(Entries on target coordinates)
§ §

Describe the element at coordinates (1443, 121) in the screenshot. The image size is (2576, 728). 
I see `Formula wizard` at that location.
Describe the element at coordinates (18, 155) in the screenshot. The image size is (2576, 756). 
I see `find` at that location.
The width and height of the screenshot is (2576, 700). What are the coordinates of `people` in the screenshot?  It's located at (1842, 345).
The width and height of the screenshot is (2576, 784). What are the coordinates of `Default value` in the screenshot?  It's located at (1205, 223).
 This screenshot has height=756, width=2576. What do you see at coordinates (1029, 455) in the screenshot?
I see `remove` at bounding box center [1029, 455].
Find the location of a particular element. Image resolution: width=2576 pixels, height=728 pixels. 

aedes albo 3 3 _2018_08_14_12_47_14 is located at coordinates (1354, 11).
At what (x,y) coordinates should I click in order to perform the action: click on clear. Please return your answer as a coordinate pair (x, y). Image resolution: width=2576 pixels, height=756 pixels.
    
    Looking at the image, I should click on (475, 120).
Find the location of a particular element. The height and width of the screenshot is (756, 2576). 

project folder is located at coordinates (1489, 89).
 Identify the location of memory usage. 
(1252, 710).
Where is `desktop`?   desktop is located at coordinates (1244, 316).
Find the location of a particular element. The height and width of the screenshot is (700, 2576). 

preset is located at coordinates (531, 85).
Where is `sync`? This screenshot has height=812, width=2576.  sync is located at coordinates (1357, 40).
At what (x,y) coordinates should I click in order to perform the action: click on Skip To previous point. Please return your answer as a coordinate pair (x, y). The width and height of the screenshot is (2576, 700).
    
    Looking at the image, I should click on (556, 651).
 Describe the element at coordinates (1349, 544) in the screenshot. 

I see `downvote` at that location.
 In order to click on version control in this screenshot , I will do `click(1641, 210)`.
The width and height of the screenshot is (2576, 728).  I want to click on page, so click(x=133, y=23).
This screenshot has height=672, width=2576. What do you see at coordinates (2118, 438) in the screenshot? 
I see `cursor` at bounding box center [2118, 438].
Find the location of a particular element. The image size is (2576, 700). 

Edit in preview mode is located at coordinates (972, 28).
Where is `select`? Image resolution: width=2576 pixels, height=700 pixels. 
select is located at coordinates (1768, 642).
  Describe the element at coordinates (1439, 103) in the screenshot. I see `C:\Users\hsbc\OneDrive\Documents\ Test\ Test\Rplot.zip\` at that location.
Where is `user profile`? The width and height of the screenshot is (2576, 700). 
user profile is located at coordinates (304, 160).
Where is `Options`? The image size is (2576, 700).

§ §

Your instructions » Reproduce the data above verbatim, beginning at the line containing "is (756, 2576)." and ending after the line containing "user profile is".

Answer to the problem »
Find the location of a particular element. The height and width of the screenshot is (756, 2576). 

project folder is located at coordinates (1489, 89).
 Identify the location of memory usage. 
(1252, 710).
Where is `desktop`?   desktop is located at coordinates (1244, 316).
Find the location of a particular element. The height and width of the screenshot is (700, 2576). 

preset is located at coordinates (531, 85).
Where is `sync`? This screenshot has height=812, width=2576.  sync is located at coordinates (1357, 40).
At what (x,y) coordinates should I click in order to perform the action: click on Skip To previous point. Please return your answer as a coordinate pair (x, y). The width and height of the screenshot is (2576, 700).
    
    Looking at the image, I should click on (556, 651).
 Describe the element at coordinates (1349, 544) in the screenshot. 

I see `downvote` at that location.
 In order to click on version control in this screenshot , I will do `click(1641, 210)`.
The width and height of the screenshot is (2576, 728).  I want to click on page, so click(x=133, y=23).
This screenshot has height=672, width=2576. What do you see at coordinates (2118, 438) in the screenshot? 
I see `cursor` at bounding box center [2118, 438].
Find the location of a particular element. The image size is (2576, 700). 

Edit in preview mode is located at coordinates (972, 28).
Where is `select`? Image resolution: width=2576 pixels, height=700 pixels. 
select is located at coordinates (1768, 642).
  Describe the element at coordinates (1439, 103) in the screenshot. I see `C:\Users\hsbc\OneDrive\Documents\ Test\ Test\Rplot.zip\` at that location.
Where is `user profile`? The width and height of the screenshot is (2576, 700). 
user profile is located at coordinates (304, 160).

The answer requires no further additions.